Exercise brief
Swap "Click" for "Select" in the part of the lines that opens with the line containing "Given: Click the Aktualizacja refresh icon" and closes with the line containing "Action: [x=6, y=147]". Change nothing else, and give back only that part, leaving out the pictures.

[start Data for the task]

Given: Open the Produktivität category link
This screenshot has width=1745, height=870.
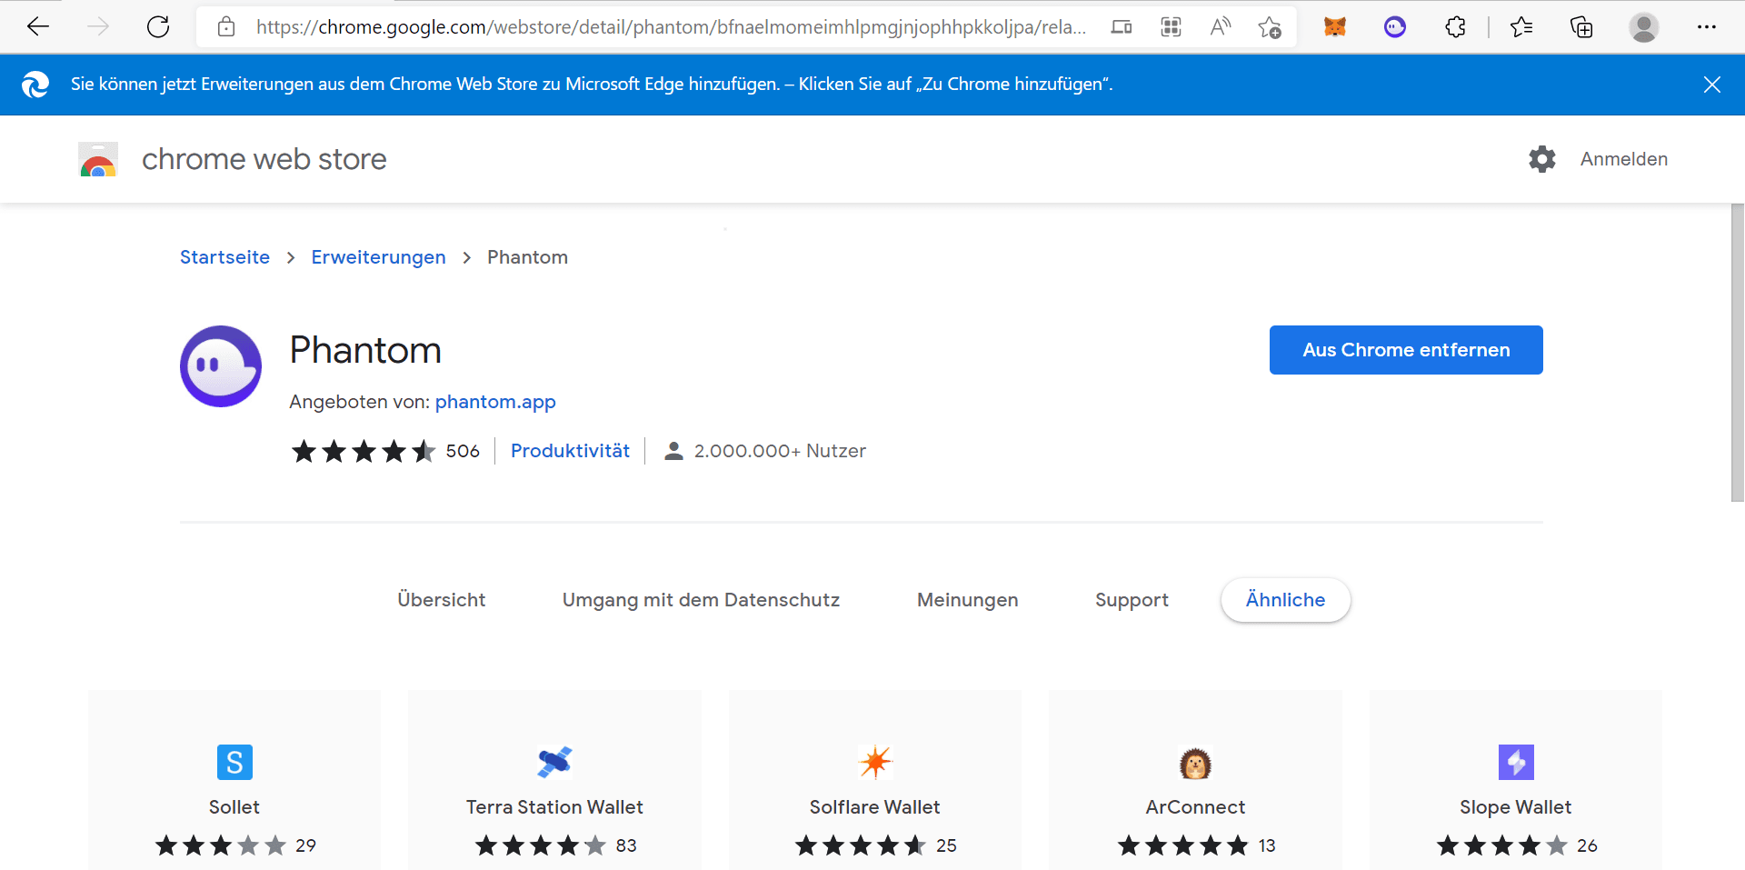Looking at the screenshot, I should [x=570, y=451].
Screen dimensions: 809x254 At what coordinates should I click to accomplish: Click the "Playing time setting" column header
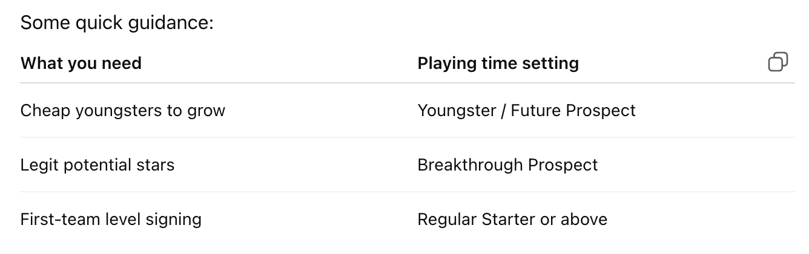coord(498,63)
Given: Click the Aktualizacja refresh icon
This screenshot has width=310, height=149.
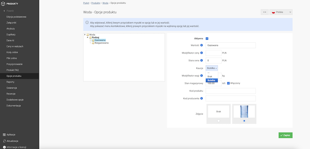Looking at the screenshot, I should coord(4,141).
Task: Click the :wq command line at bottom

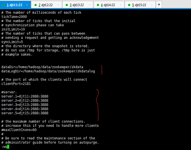Action: [x=6, y=147]
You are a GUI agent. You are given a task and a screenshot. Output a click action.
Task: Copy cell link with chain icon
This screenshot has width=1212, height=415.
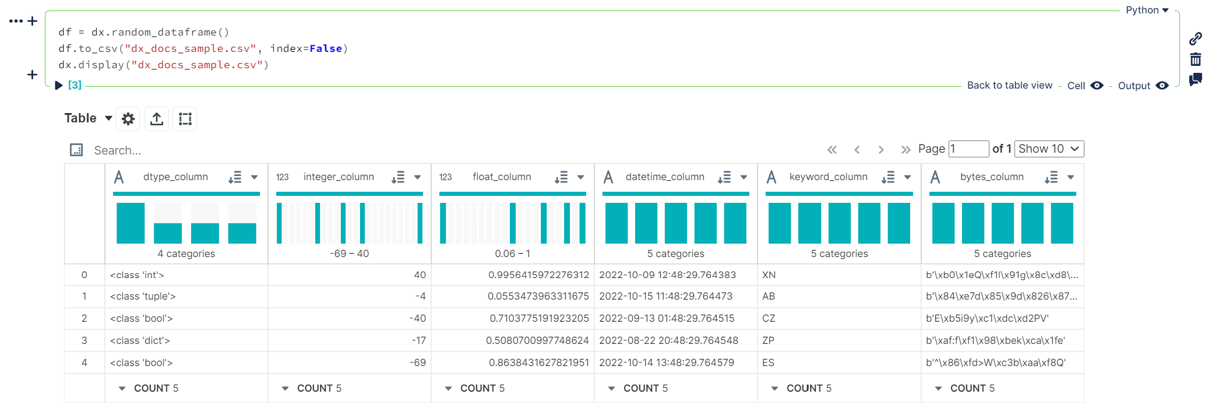point(1196,38)
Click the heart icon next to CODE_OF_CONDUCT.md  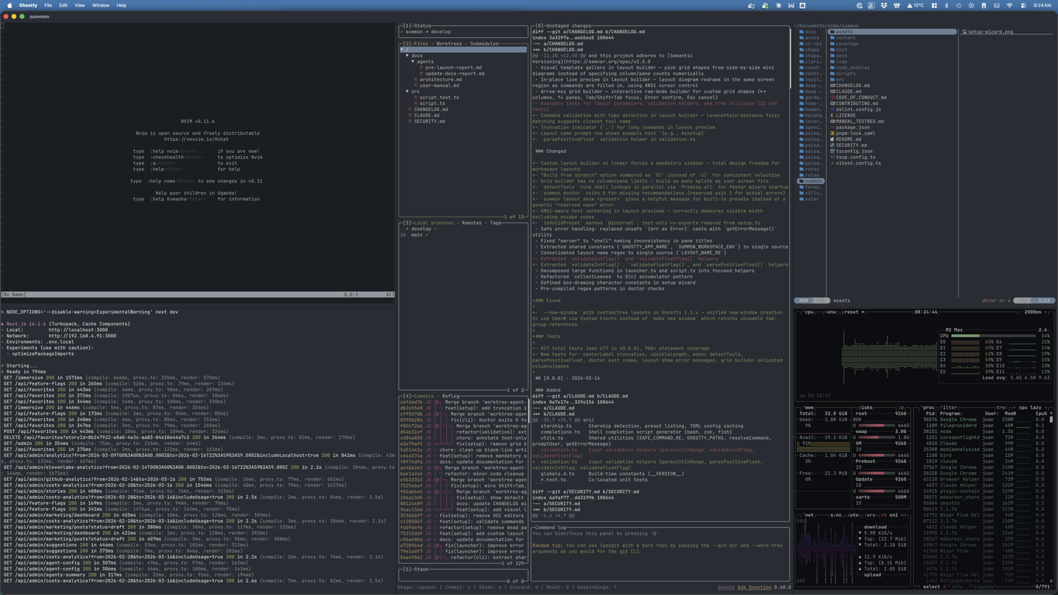(x=833, y=97)
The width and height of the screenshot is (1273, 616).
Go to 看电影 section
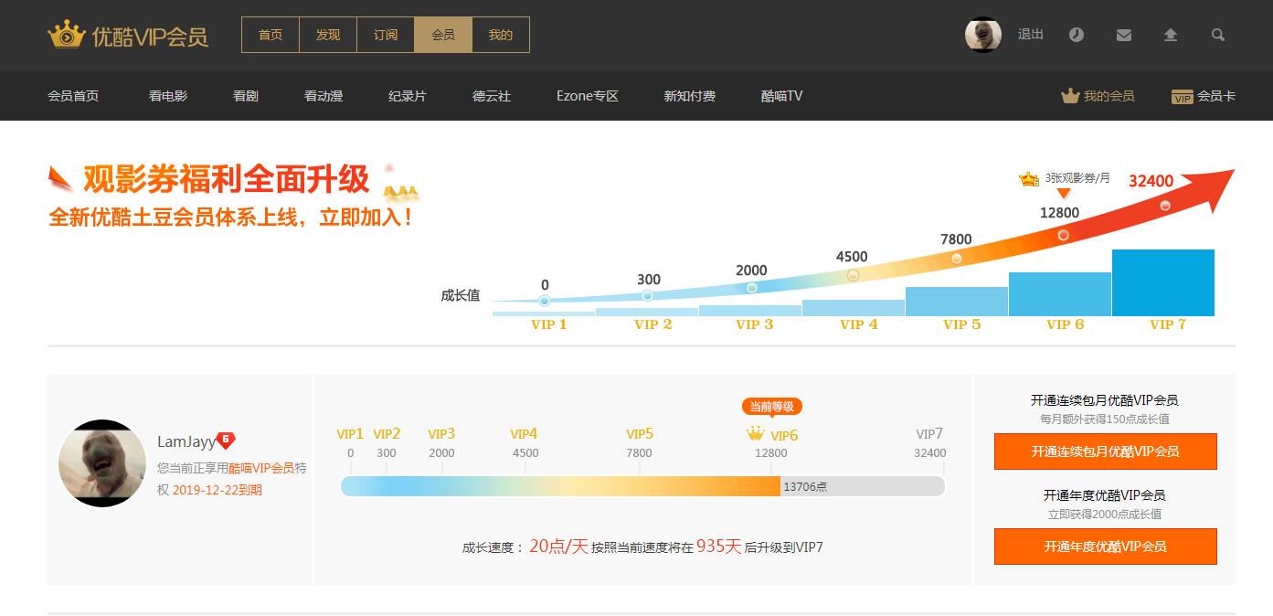click(168, 96)
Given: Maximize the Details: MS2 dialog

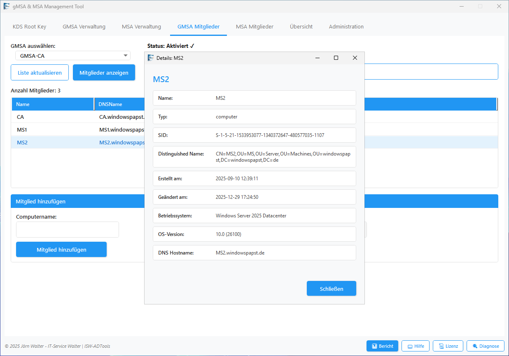Looking at the screenshot, I should [336, 58].
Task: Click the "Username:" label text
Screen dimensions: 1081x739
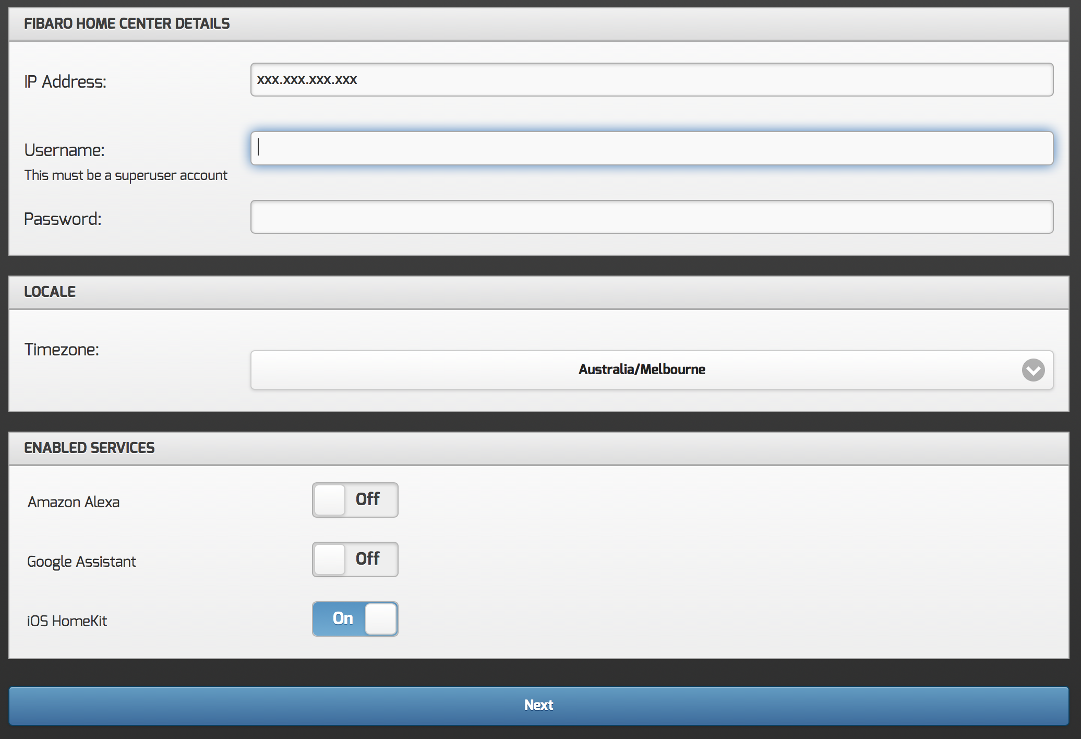Action: pyautogui.click(x=64, y=150)
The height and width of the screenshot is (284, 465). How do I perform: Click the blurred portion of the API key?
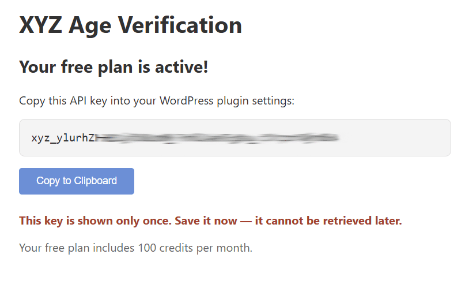218,138

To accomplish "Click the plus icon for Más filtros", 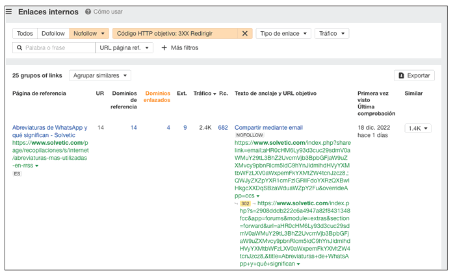I will pyautogui.click(x=164, y=47).
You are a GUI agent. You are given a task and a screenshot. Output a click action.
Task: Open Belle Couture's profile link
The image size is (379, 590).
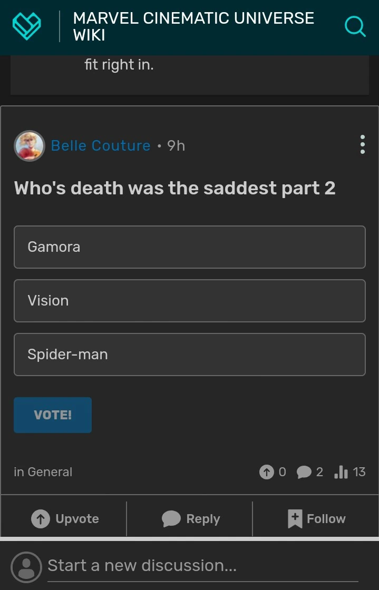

[end Data for the task]

Problem solution
Given: Select the Aktualizacja refresh icon
This screenshot has width=310, height=149.
Looking at the screenshot, I should coord(4,141).
Task: Select the :wq command line at bottom

Action: [x=6, y=147]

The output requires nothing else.